The Players Association is still discussing the idea internally, as there is some fear it would completely change the way Latin American players operate and do things, starting from the baseball academies for young players.
One of the most prominent voices in MLB as far as players go, David Ortiz, expressed some concerns to ESPN’s Jeff Passan about the idea of an international draft.
In a voice message sent to a group chat that has been widely shared in Dominican baseball circles, David Ortiz, perhaps the most influential baseball voice in the country, came out strongly against the international draft, according to a copy of the message obtained by ESPN.
— Jeff Passan (@JeffPassan) March 9, 2022
The recently elected Hall of Famer said that his primary concerns are not about the international draft per se, but the time of its implementation.

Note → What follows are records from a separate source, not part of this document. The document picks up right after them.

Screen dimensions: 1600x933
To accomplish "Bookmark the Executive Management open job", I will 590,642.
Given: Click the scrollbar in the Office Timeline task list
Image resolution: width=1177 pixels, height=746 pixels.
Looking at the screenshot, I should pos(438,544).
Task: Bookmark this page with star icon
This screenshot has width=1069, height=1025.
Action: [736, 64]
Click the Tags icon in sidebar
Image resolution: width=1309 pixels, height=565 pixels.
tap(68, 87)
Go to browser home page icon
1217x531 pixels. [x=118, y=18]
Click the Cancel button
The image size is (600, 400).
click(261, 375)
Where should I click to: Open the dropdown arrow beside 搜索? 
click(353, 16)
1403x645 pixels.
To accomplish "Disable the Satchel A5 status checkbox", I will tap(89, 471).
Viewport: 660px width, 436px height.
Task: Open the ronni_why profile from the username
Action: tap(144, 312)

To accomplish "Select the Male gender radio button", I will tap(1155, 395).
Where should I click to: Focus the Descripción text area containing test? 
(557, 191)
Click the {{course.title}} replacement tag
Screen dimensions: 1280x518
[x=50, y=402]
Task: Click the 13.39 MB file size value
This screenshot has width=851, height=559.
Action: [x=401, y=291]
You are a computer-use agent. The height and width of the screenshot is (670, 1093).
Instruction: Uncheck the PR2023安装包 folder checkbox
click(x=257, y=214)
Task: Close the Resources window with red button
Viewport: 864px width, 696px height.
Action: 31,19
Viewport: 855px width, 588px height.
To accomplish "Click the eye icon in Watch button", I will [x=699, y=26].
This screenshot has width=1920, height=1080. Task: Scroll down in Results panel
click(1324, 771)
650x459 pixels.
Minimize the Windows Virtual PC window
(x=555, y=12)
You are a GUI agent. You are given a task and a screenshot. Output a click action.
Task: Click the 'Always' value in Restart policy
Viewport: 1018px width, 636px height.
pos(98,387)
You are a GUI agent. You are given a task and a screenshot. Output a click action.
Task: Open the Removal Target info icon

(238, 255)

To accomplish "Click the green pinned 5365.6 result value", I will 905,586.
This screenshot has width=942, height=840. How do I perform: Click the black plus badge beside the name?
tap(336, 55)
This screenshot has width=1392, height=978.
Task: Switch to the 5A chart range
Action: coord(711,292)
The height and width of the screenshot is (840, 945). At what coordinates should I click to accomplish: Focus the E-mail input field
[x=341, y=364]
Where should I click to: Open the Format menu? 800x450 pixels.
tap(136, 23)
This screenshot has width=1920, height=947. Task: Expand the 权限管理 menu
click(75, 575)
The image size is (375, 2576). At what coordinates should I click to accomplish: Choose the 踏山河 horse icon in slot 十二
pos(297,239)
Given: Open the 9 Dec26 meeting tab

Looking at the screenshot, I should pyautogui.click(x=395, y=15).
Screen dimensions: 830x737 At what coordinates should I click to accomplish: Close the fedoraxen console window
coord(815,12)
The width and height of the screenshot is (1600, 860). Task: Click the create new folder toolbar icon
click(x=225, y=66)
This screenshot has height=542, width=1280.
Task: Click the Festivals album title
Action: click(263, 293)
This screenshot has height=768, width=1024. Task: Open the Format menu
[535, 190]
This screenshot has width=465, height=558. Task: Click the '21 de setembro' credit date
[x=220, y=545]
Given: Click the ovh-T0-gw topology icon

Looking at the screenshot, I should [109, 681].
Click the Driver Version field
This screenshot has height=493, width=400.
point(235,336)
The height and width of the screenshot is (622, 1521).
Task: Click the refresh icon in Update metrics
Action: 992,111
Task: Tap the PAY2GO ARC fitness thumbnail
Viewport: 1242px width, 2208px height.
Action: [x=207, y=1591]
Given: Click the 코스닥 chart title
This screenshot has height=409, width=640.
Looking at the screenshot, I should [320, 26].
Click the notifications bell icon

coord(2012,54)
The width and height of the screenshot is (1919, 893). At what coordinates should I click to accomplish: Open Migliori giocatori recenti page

The System “Needs Time” To Process Changes, Per Ortiz
“The system in the Dominican is not ready to have a draft next year. The Dominican is not the U.S. You can’t snap a finger and everything lines up to operate the right way. We’ve got a new president who’s trying to improve things. We need to do this slowly. Taking time — that makes more sense. OK, guys, let’s keep up this pace to do it three, four years from now. We sit down with the big-time players. We listen to what they have to say. If we’re going to do it, let’s do it right. Rushing it like this is not right,” he said, over a series of tweets published by Passan.
The league already said its idea is to implement the international draft starting in 2024.
“At the end of the day, I don’t want those kids to be affected by it. I already played baseball. I had a career. I care about the kids being treated right. I understand MLB wants to have control over everything they do, but you’re not going to change the system overnight,” he also said.
It’s clear that MLB’s idea of the international market for young players is already finding some resistance.